Dal Brunei arriva una notizia scioccante, una di quelle che ci riporta indietro di moltissimi anni: dalla prossima settimana, e più precisamente dal 3 aprile, gli omosessuali e gli adulteri residenti in Brunei rischieranno la lapidazione. Il piccolo Stato islamico ha difatti introdotto una norma che si rifà al Corano e che di fatto introduce una pena di morte, con annessa tortura, per tutti coloro i quali verranno considerati appunto omosessuali o adulteri.

Dalla prossima settimana in Brunei entrerà in vigore una delle norme più discusse a livello mondiale ma al contempo una delle norme più desiderate dai fanatici della Sharia. Già, perché questo pacchetto di norme riguarda non solo i gay e gli adulteri, ma anche i ladri: per loro, per esempio, verrà prevista l’amputazione di una mano e di un piede, perché questo è quanto prevede la Sharia in caso di furto.

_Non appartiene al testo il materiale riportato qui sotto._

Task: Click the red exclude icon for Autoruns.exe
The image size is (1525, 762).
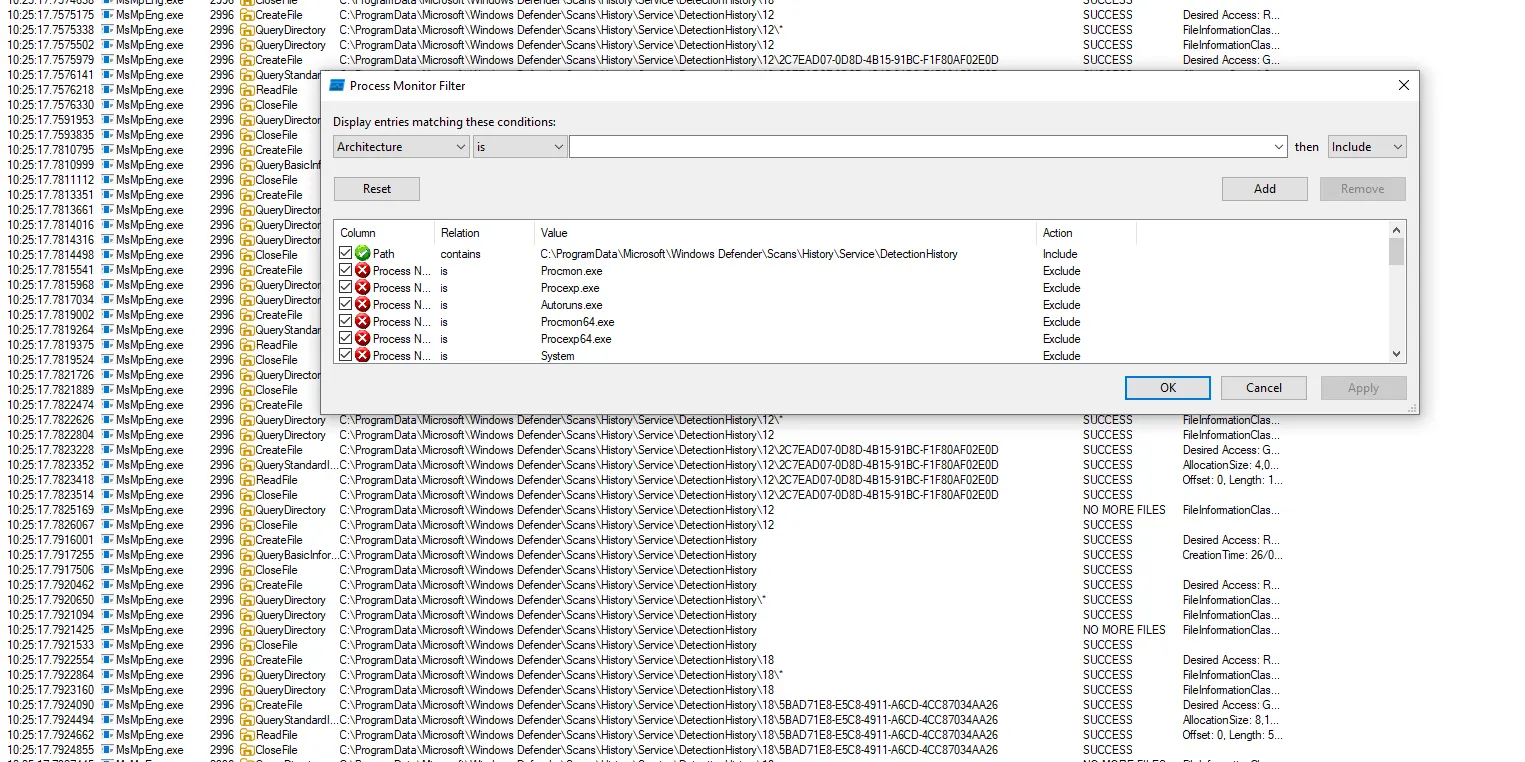Action: [x=362, y=305]
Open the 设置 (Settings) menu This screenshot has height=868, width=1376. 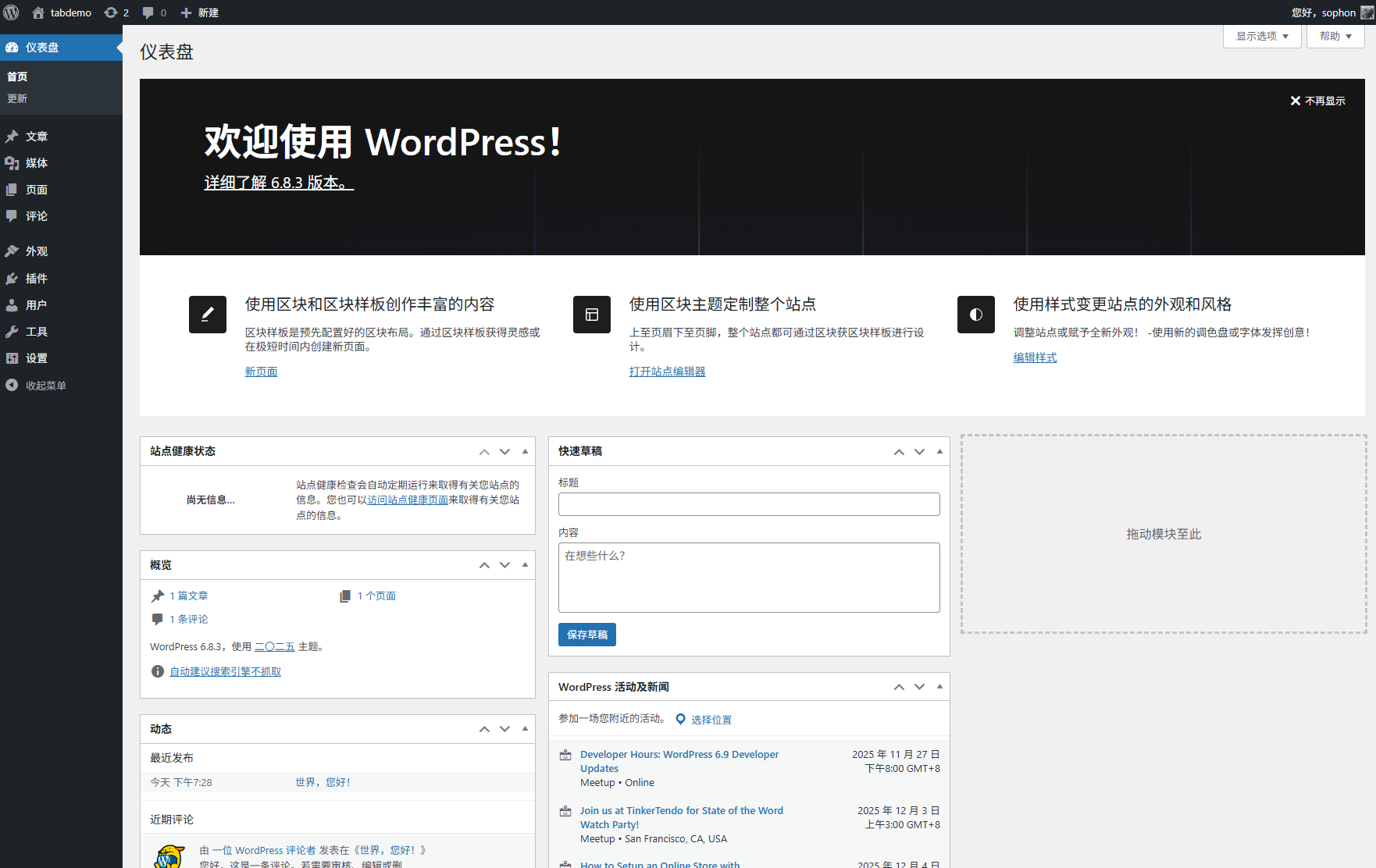pyautogui.click(x=37, y=358)
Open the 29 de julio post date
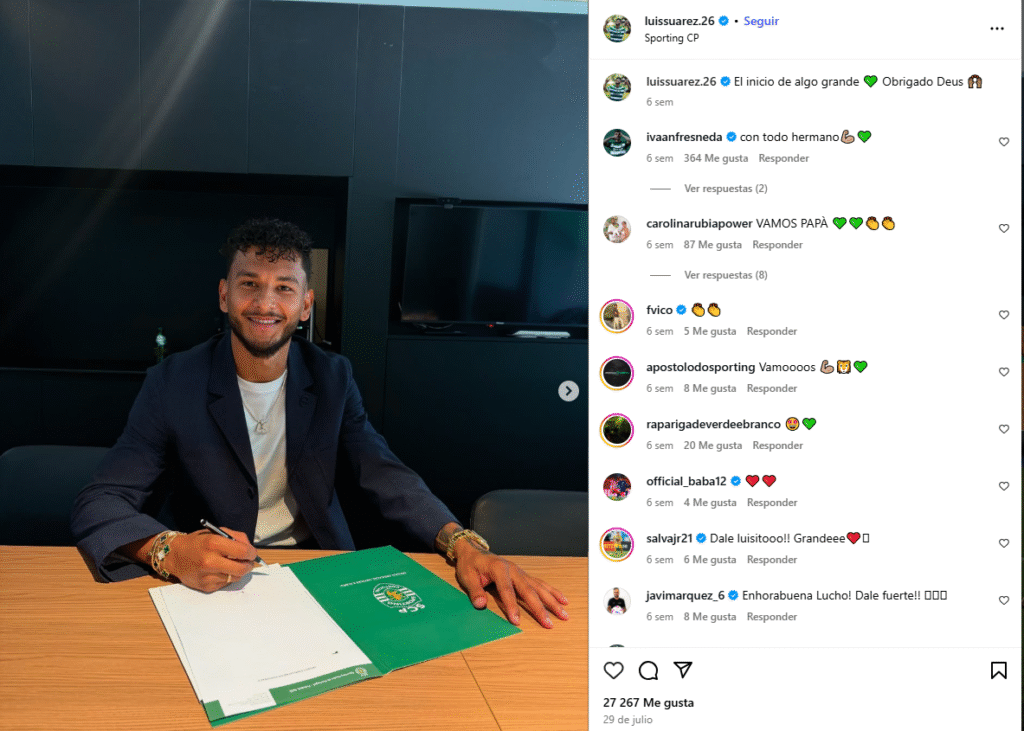This screenshot has height=731, width=1024. (x=628, y=719)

Il Brunei è un piccolo stato del Sud Est Asiatico; uno di quelli che negli ultimi anni si è spostato sempre più verso una forma estremamente conservatrice di Islam. Nel 2014 il sultano del Brunei, che per inciso è uno dei leader più ricchi del mondo con un patrimonio personale stimato in circa 20 miliardi di dollari, ha annunciato l’intenzione di far diventare il “suo” stato una perfetta culla della Sharia islamica. L’alcol per esempio è già vietato in tutto il territorio nazionale, e sono persino previste multe e condanne per quanti non si recano alla preghiera del venerdì.

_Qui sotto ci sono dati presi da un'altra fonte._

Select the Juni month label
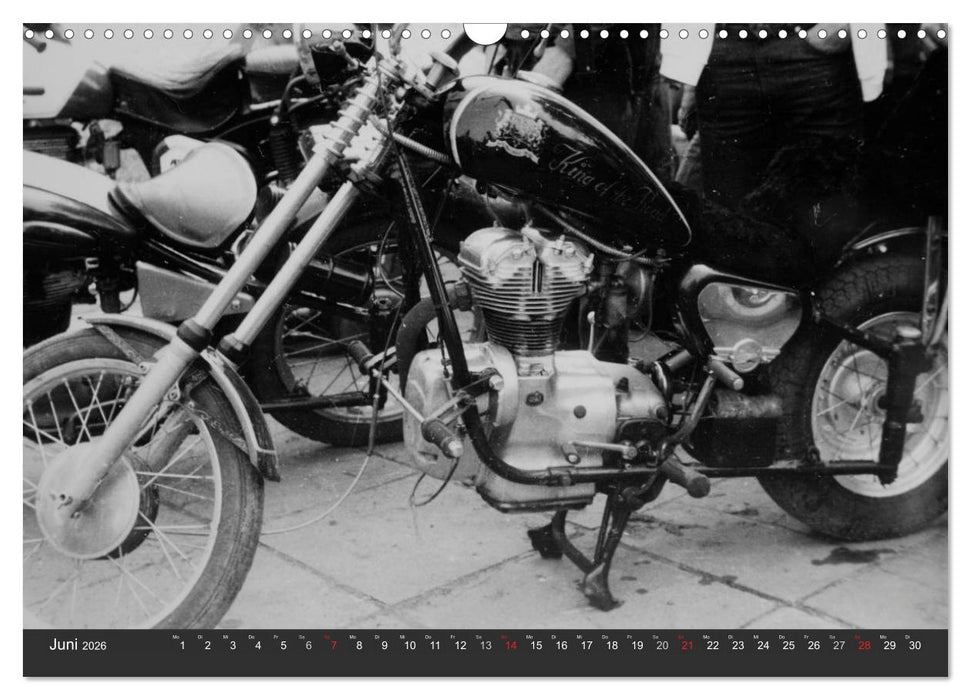 click(64, 645)
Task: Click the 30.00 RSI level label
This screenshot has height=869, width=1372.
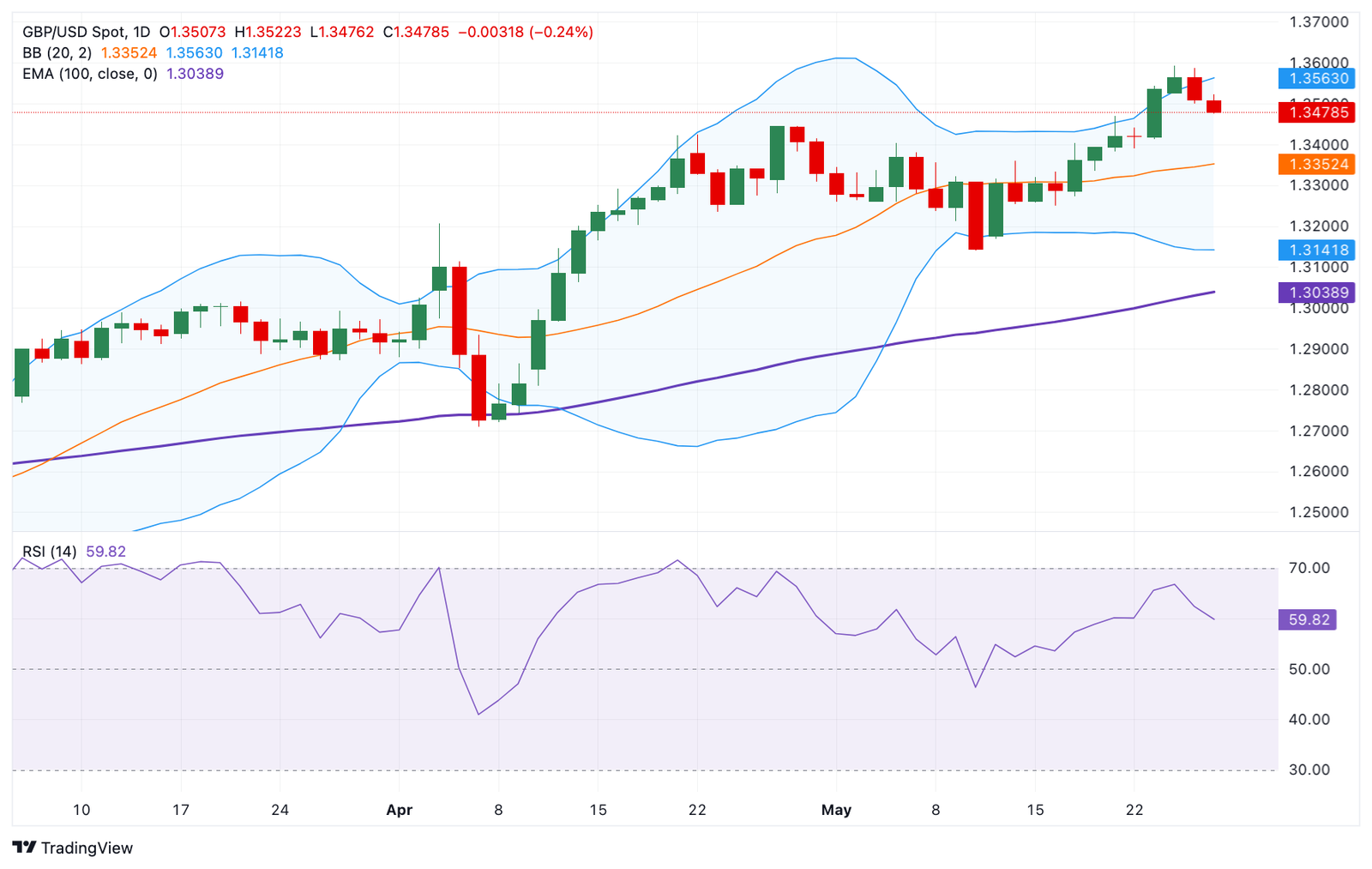Action: pyautogui.click(x=1309, y=769)
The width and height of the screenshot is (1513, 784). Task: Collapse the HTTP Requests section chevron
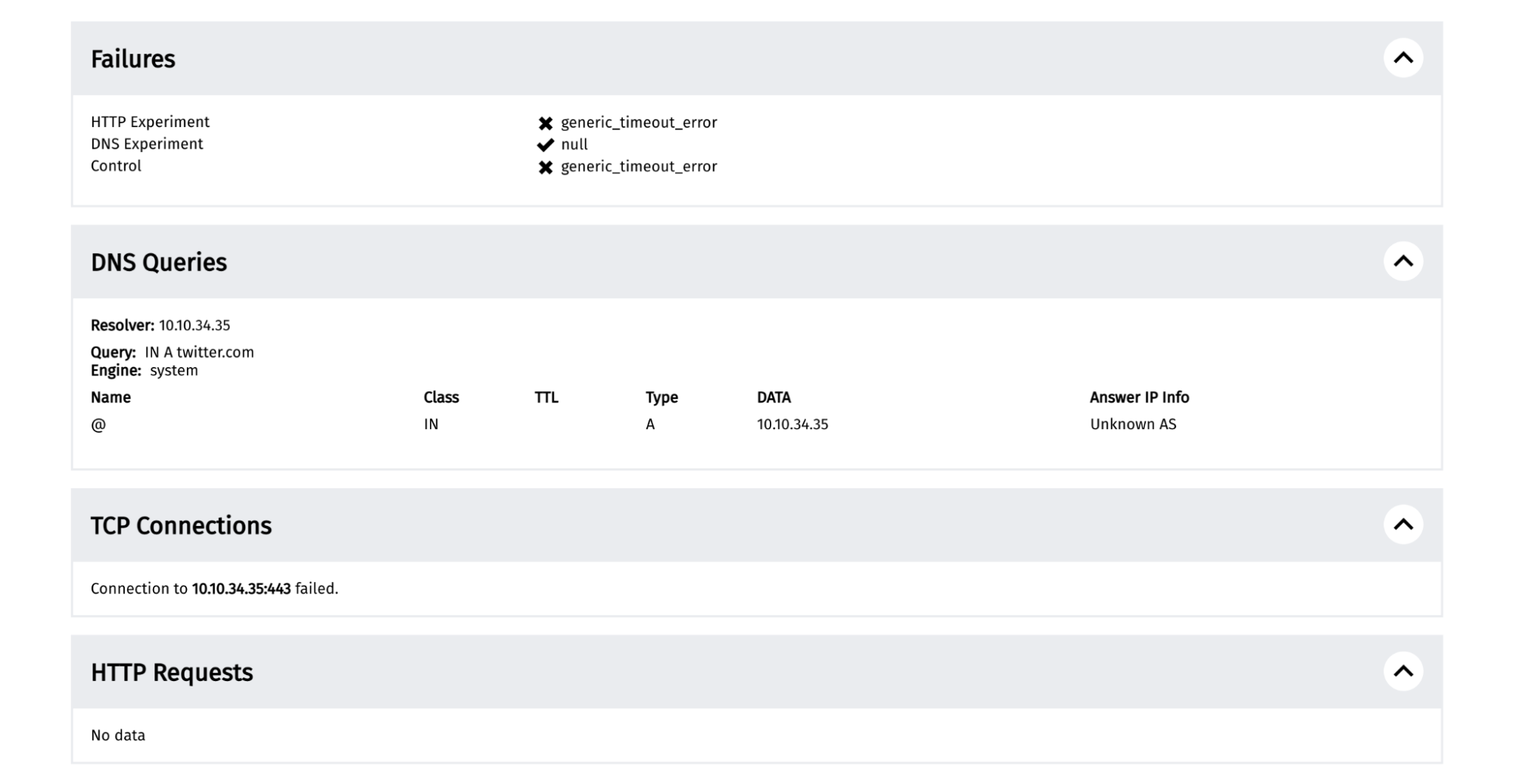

In tutto il mondo intanto si stanno moltiplicando gli appelli affinché il Brunei faccia non uno, ma due passi indietro. Amnesty International, relativamente a questo aggiornamento del codice penale, ha parlato di sanzioni “profondamente sbagliate”. Alcune norme, ha denunciato la ong, non dovrebbero neppure essere considerati reati, “come per esempio i rapporti consensuali tra persone adulte dello stesso sesso”.